Appointment number 2, mea culpa, I had to cancel as I had no transport and was ill. So I made appointment 3 for 29th December at 11.20.  On the day, I rang to cancel as I had no transport and had a viral infection only to be advised that my benefits were likely to be stopped.  I rang them back 20 minutes later and said I would go but would be late and could they advise the centre which they agreed to do.  I went up to get the first bus.  I was waiting almost 30 minutes in the cold for the bus.  I forgot they were on the 'special' service which means basically there is no timetable.  I got there 20 minutes late and was turned away by the rude sisters behind the desk The call centre had not passed on the message and I could not leave any paperwork for them to look at. I then had to get home again and I was already feeling exhausted, cold and sick. I finally got home and collapsed into bed with the start of a viral infection that lasted three weeks.

I also got a letter telling me that as I had 'failed to turn up' I needed to explain myself to the Department of Work and Pensions by 8th January. I filled in the form and posted it back along with a letter explaining the situation and enclosing my bus tickets as proof.

There then followed silence.  Silence that has continued since then and is still continuing 6 WEEKS later.  I'm ringing them weekly to check on what is happening to little effect.  My form and letter have gone walkabout despite being in their own reply paid envelope.  I called and called about this and finally someone from processing called and I explained to them what was happening and she has noted this and passed it to the decision maker.  Still there is this ominous, pervasive silence.

I still have no new medical date, no contact from the assessors and no contact from the DWP.  I'm stuck in this vile limbo with no end in sight.  All for the sake of change for changes sake and the vilification of the weakest in society.

Tuesday 17 January 2012

Why do I have this third blog?  Well this on is to vent the frustrations of being chronically sick and having to deal with attittudes and suppositions.


I have mental and physical health problems.  All of mine are invisible illnesses.  The only way you would guess I am ill is that I walk with a stick.  


I have ME/CFS which is what finally stopped me from be a tax payer.  I was getting sicker and sicker with the physical and mental effort required in getting to work, moving around the site and concentrating on work.  This was a pretty bitter blow because I liked my job but loved the social side of it. Falling asleep at my desk was normal, being unable to continue a task once started and interrupted, trying to be a part of a superb team where I was the one being carried and making the most horrendous and serious mistakes.  I was a liability.


With the ME, I have a whole slew of symptoms including constant pain, an inability to stay awake, inability to concentrate  ibs, delayed  fatigue after exercise, disordered and unrefreshing sleep, problems with my blood pressure on standing, inability to stand for any amount of time, dizziness, nausea, balance problems etc. I come in on the moderate/severe scale in ME/CFS terms.  I've also dealt with this for over 20 years.


I've also had a lot of surgery on my knees that have left me unable to kneel or squat.  I also have early stage osteoarthritis which is at its worst in my hands and knees.


I have chronic brittle asthma which has on occasion hospitalised me but is now pretty well controlled by the latest generation of drugs.

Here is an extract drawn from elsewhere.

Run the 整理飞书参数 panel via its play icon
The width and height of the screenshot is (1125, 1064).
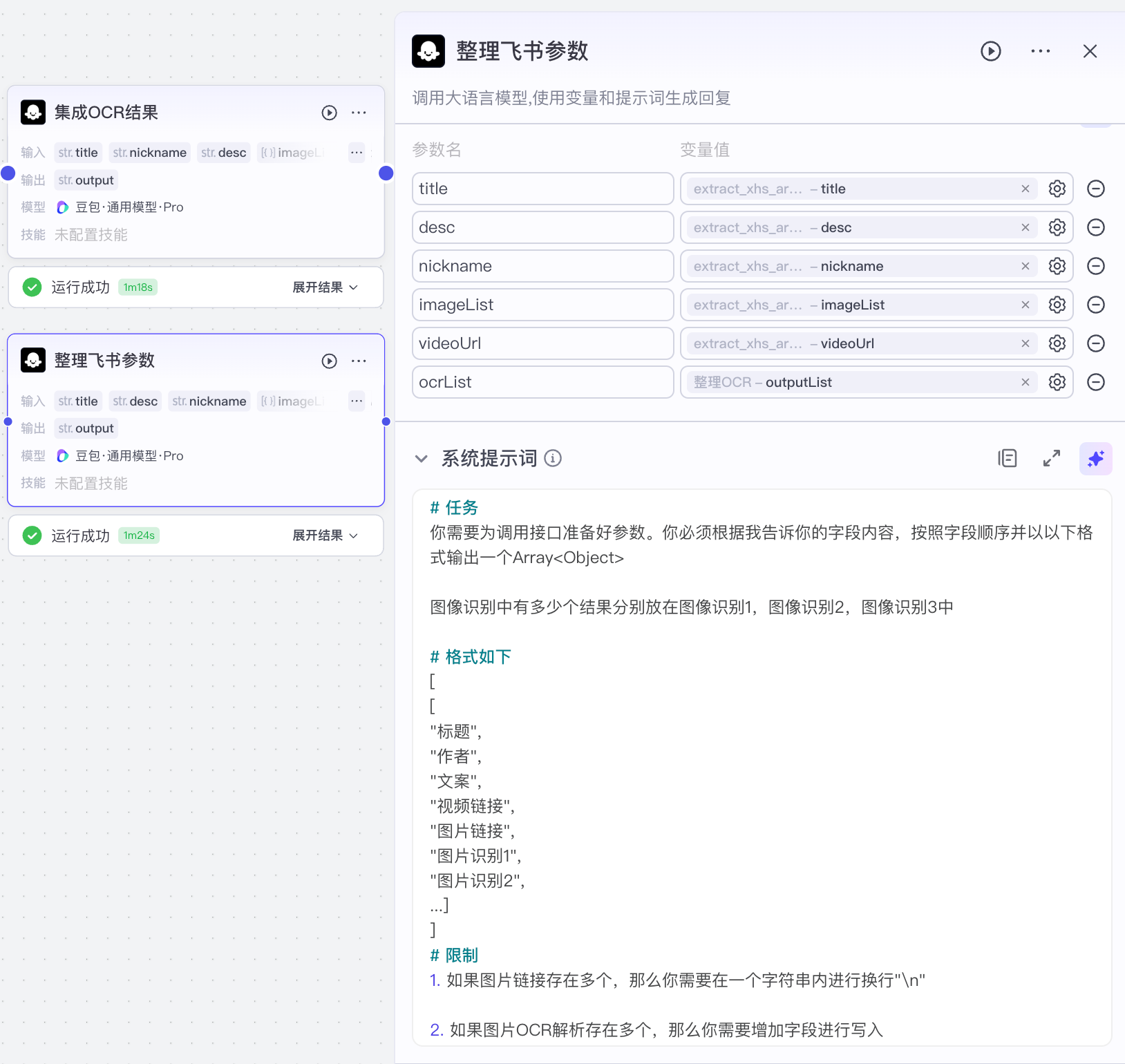991,51
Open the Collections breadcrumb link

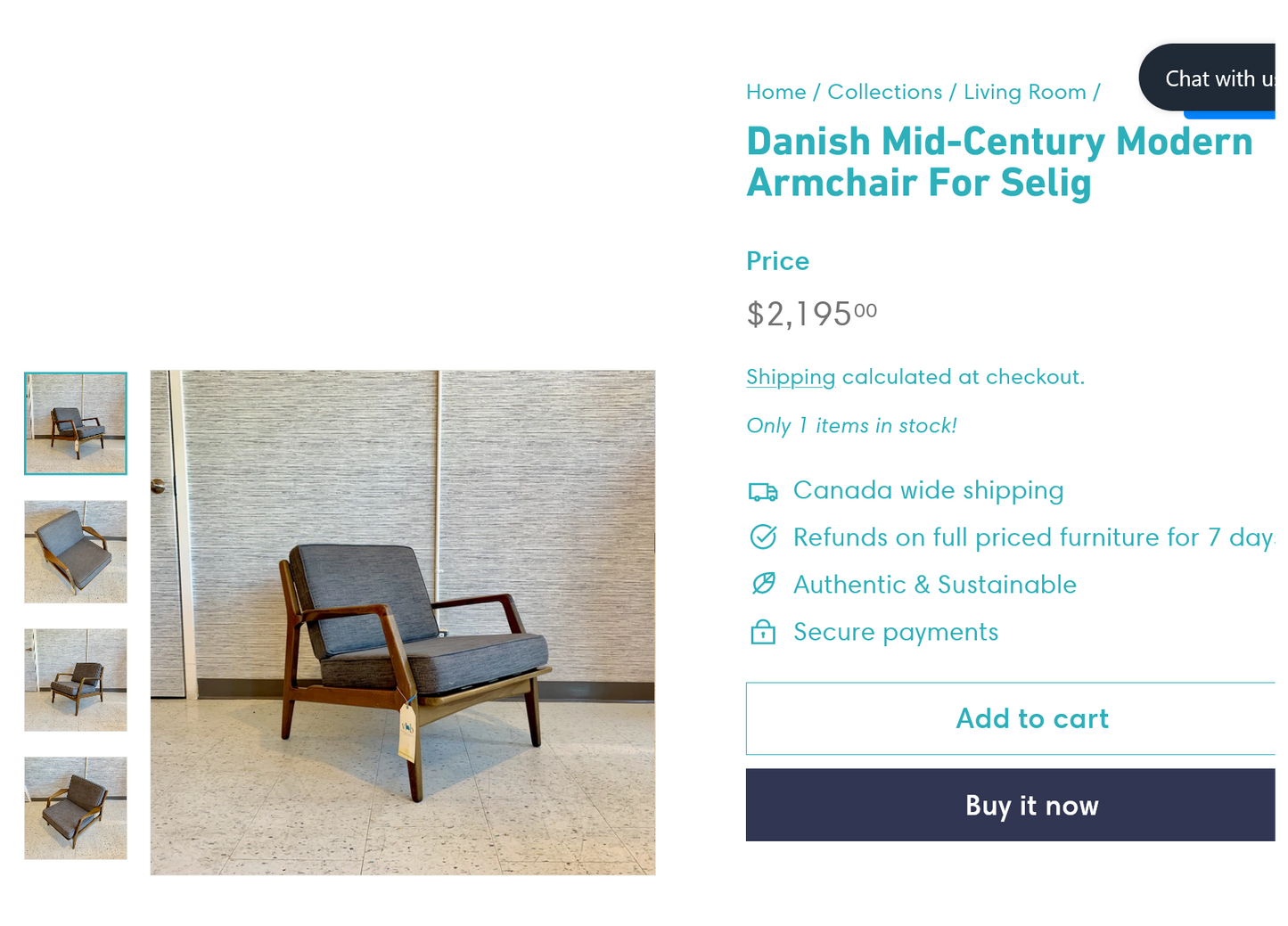pos(884,92)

On top of this I have what has been diagnosed as treatment resistant depression.  This is held in check by a high dose of anti depressant.  I have been treated using Acceptance and Commitment Therapy but when under stress all the bad thoughts come back to me.


Finally a little over a year ago I was diagnosed with Borderline Personality Disorder also known as Emotionally Unstable Personality Disorder.  This diagnosis has finally broken me. It explained why I behave as I do, why people either love me or loathe me, why everything I have ever wanted in life had been out of reach.  I can't explain it fully because it is too much for me to even try to.  I'm now 48 - had I been diagnoses 30 years ago, my life would have been far more productive and less destructive  Enough said.